**EUR/USD Weekly Forecast: September Rate Cut Under Pressure from Resilient U.S. Inflation**
*Original article by Dhwani Mehta, adapted and expanded*
The EUR/USD currency pair continued its downward movement last week, affected by the release of strong U.S. inflation figures that cast doubt on the market’s expectations for a September interest rate cut by the Federal Reserve. Despite earlier gains, the euro came under pressure as investors reassessed monetary policy projections based on resilient economic data out of the United States.
Below is a detailed summary and analysis of the drivers that influenced EUR/USD dynamics over the past week and what to monitor in the week ahead.
## Overview
– EUR/USD slid for a second straight week
– U.S. Consumer Price Index (CPI) data remained elevated
– Traders reevaluated rate cut expectations, pricing in potential delay
– Euro’s upside limited by dovish tone from the European Central Bank (ECB)
– Ongoing geopolitical tensions and economic divergence weigh on the pair
## Last Week’s Major Forex Events
### 1. Sticky U.S. Inflation
The latest U.S. CPI release was the key event shaping market sentiment:
– Headline CPI rose 0.4% month-over-month (MoM) for March, matching February’s increase.
– Year-over-year inflation accelerated to 3.5%, higher than economists’ expectations of 3.4%.
– Core CPI, excluding food and energy, climbed 0.4% MoM, also higher than expected.
– Annual core inflation eased only slightly to 3.8%, from 3.9% in February.
This data indicated lingering inflationary pressures, reinforcing the argument that the Federal Reserve may need to maintain higher interest rates for longer.
### 2. Fed Rate Cut Expectations Revised
Following the hotter-than-expected inflation report:
– Futures markets reduced the implied probability of a September rate cut.
– At the beginning of April, traders were pricing in around 75 basis points of rate cuts for 2024.
– As of Friday, expectations shifted to fewer than 50 basis points of easing by year-end.

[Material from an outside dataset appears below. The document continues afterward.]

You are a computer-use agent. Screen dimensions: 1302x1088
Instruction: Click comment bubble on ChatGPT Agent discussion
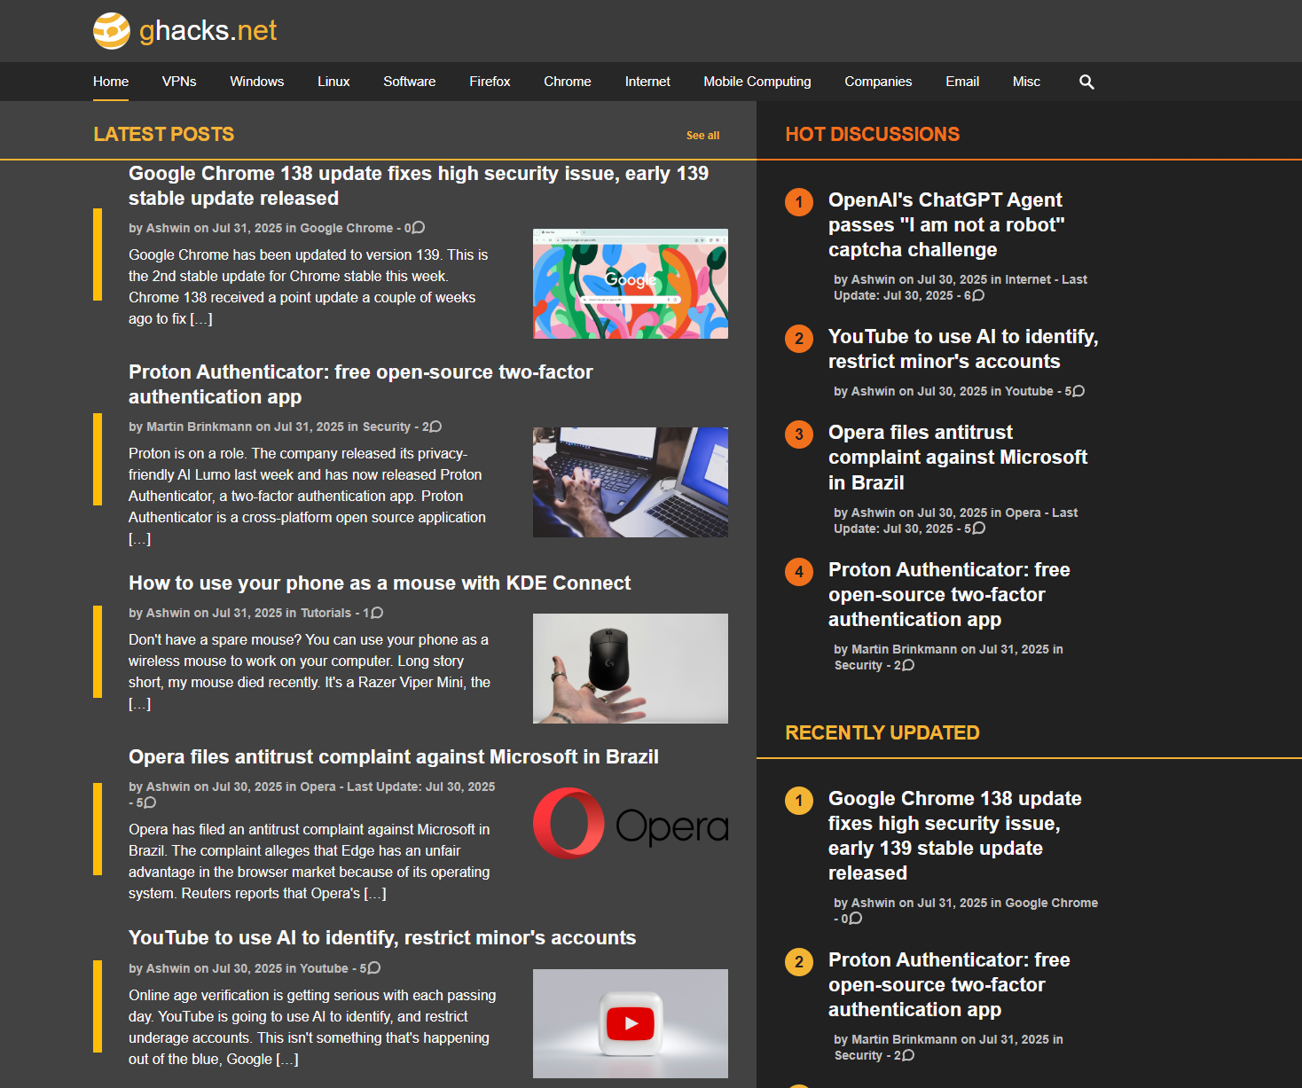978,295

– Some economists speculated that rate cuts could be delayed until November or later if inflation remains stubborn.
Federal Reserve officials appeared hesitant to endorse premature rate cuts:
– Fed Chair Jerome Powell acknowledged the inflation data was “higher than expected.”
– He added that the Fed does not feel “urgency” to adjust rates in the current environment.

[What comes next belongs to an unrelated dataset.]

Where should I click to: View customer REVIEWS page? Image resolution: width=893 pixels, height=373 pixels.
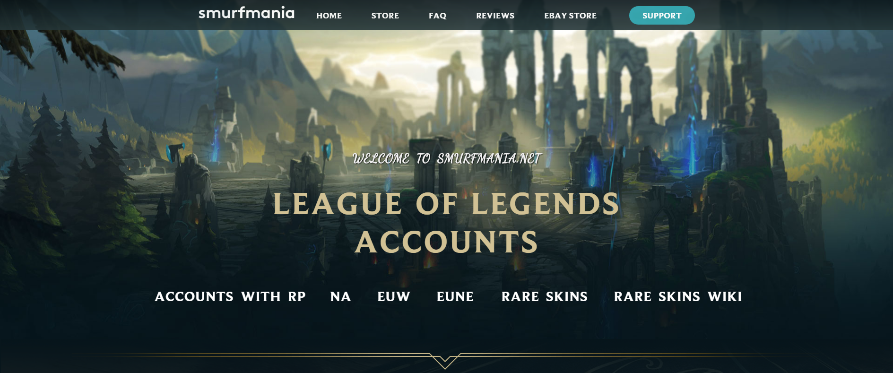click(x=495, y=16)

– Atlanta Fed President Raphael Bostic suggested only one rate cut would be appropriate in 2024.
– Several other Fed members warned that further inflation persistence could lead to extended policy tightening.
### 3. ECB Comments Reinforce Dovish Euro Outlook
While the Federal Reserve signaled caution on cuts, the European Central Bank continued its dovish rhetoric:
– ECB policymakers, including President Christine Lagarde, reiterated that the bank is on track for a June rate cut.
– Eurozone inflation has continued to ease, supporting a more accommodative stance.
– Core inflation fell to 2.9% in March, closer to the ECB’s 2% target.
– ECB board member Isabel Schnabel, often a hawkish voice, acknowledged that “disinflation is well advanced.”
The divergence between the ECB and the Fed’s policy trajectory has put downward pressure on the euro, pushing EUR/USD lower.
### 4. Weaker Eurozone Data
In addition to dovish central bank sentiment, weak economic performance in the eurozone didn’t help the euro:
– Germany’s industrial production dropped unexpectedly by 0.7% MoM in February.
– Eurozone retail sales fell 0.5% on the month, missing forecasts of -0.4%.
– Overall industrial activity remains subdued, fueling concerns about stagnation in the euro area.
This economic softness further widens the growth and yield differential with the U.S., increasing downward risks for the euro.